Stranger Old Man

2K 53 8
                                    

"Lindsay! Kembali!" Teriakan Max menggelegar dari balik pintu besar yang terbuat dari kayu mahoni. Aku tidak mempedulikannya dan tetap meneruskan langkahku. Hati ini telah terluka! Dia mengkhianatiku dan sesuatu yang tertanam di dada kiri ini begitu sessak seperti membengkak melebihi ukuran normal dan mendesak-desak sesuatu yang lainnya yang berada dekat dengannya. Itu membuat seluruh raga ini begitu nyeri. 

'Max, bagaimana bisa kau setega itu mengkhianati cinta kita?' Gumamku dalam hati sambil terus berlari tanpa arah dan tujuan. 

Malam yang dingin di pertengahan musim gugur menambah pedih luka yang menganga akibat pengkhianatan Max. ketika aku telah merasakan lelah karena berlari, aku telah sampai di sebuah taman yang tidak jauh dari tempat kami tinggal.
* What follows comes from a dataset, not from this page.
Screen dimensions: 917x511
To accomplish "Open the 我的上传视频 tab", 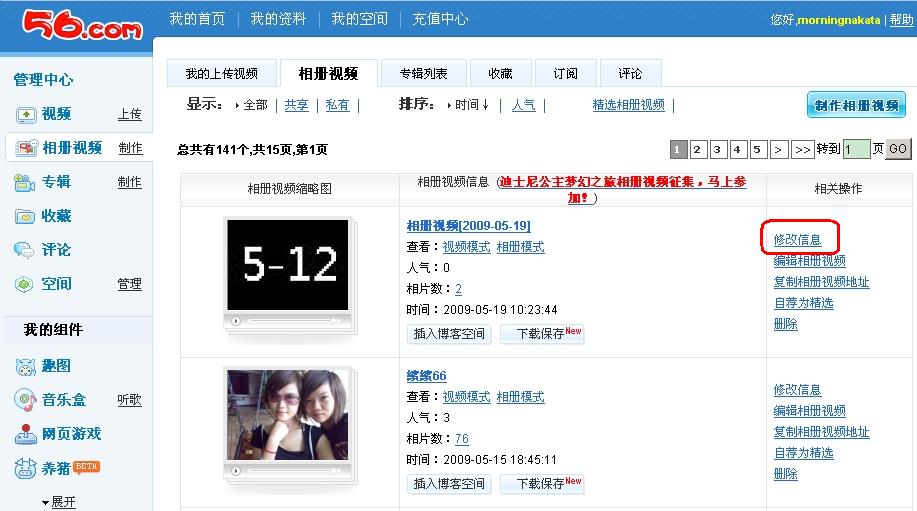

Aku berjalan pelan menelusuri taman. Dari kejauhan, aku melihat sebuah bangku kosong dan memutuskan sejenak menenangkan hatiku yang tercabik di bangku itu. 

Tanpa terasa air mata yang susah payah aku tahan akhirnya tumpah membasahi pipi. Kisah cinta yang kami bentuk dan berakhir pada sebuah pernikahan sacral kini berujung pada kehancuran hati. Max si pengusaha barang elektronik begitulah yang aku tahu hingga semuanya terbongkar hari ini adalah sosok pria yang pekerja keras, memiliki semangat hidup yang tinggi, dan yang paling aku sukai darinya adalah kekonyolan yang sering keluar dari mulutnya yang mempesona. Dia mampu menambatkan hatiku dan juga mampu membuatku menerima pinangannya. Itu dulu hingga semua yang dia sembunyikan terbongkar di depan mataku. Begitu pedih saat harus mengenang masa-masa indah dulu. 

'Mengapa dia harus membohongiku setelah sekian tahun aku menjadi istrinya? Apakah itu aib baginya? Aku istrinya yang telah mengucapkan janji setia menerima Max apa adanya! Mengapa dia menyembunyikan semua ini dariku? Pondasi dari sebuah keluarga bukankah saling mempercayai? Tapi apa yang telah dia perbuat kepadaku? Dengan bodohnya dia megatakan maaf. Jika maaf semudah itu menjadi penawar rasa sakit hati, maka tidak perlu dunia ini menghasilkan psikolog dan ahli jiwa lainnya!' Sekuat tenaga aku menahan emosi yang menggelegak bagai lava yang siap meletus dari gunung api yang aktif. 

"Boleh aku duduk?" Aku menoleh pada sumber suara yang mengganggu lamunanku. Seorang lelaki tua yang aku mengira sudah berusia lebih dari 60 tahunan. Rambutnya dipangkas rapi layaknya seorang tentara namun warna rambutnya tidak lagi hitam melainkan putih seutuhnya. Kulitnya hitam, yah, dia seorang negro dengan deretan gigi rapid an putih di sela senyumannya begitu kontras dengan wajah hitam itu. Dia terlihat ramah namun aku tidak akan lengah! Dia adalah orang asing dan aku harus berhati-hati. 

Tanpa menunggu balasan kata dariku, pak tua itu sudah duduk di sampingku. Jarak yang memisahkan kami hanya satu depa dan aku semakin waspada pada pak tua ini. 

"Masih ada sisa di ..." Ujarnya sambil menunjuk-nunjuk pipiku dan aku menyadarinya. Dengan sigap aku mengusap air mata yang tersisa dari pipi dan menatapnya lagi. 

"Berbahaya sekali bagi wanita seperti anda berkeliaran malam-malam seperti ini." Lanjutnya sambil meraih topi yang ada di saku dalam jas butut dan mengenakannya untuk menutupi telinga. Aku belum menjawabnya dan masih saja sibuk mengamati pak tua itu. Dia sama sekali tidak terganggu dengan tatapanku dan dia juga sibuk dengan urusannya merapatkan syal kumal berwarna - aku menduganya - biru tua untuk menepis hawa dingin yang memang begitu menusuk tulang. 

"Aku..." Sekilas aku ragu mengutarakan kesakitan hatiku pada pak tua ini. 

'Dia hanya orang asing, Lindsay! Apa yang kau harapkan?' Dan aku memilih untuk tidak meneruskan ucapanku. 

Aku mendengar pak tua itu mendengus menahan tawanya dan kedua alisku saling bertaut, bingung - dan tersinggung. 

"Melihat kau menangis seperti itu, aku boleh menebak?" Aku melihatnya masih dengan senyumannya.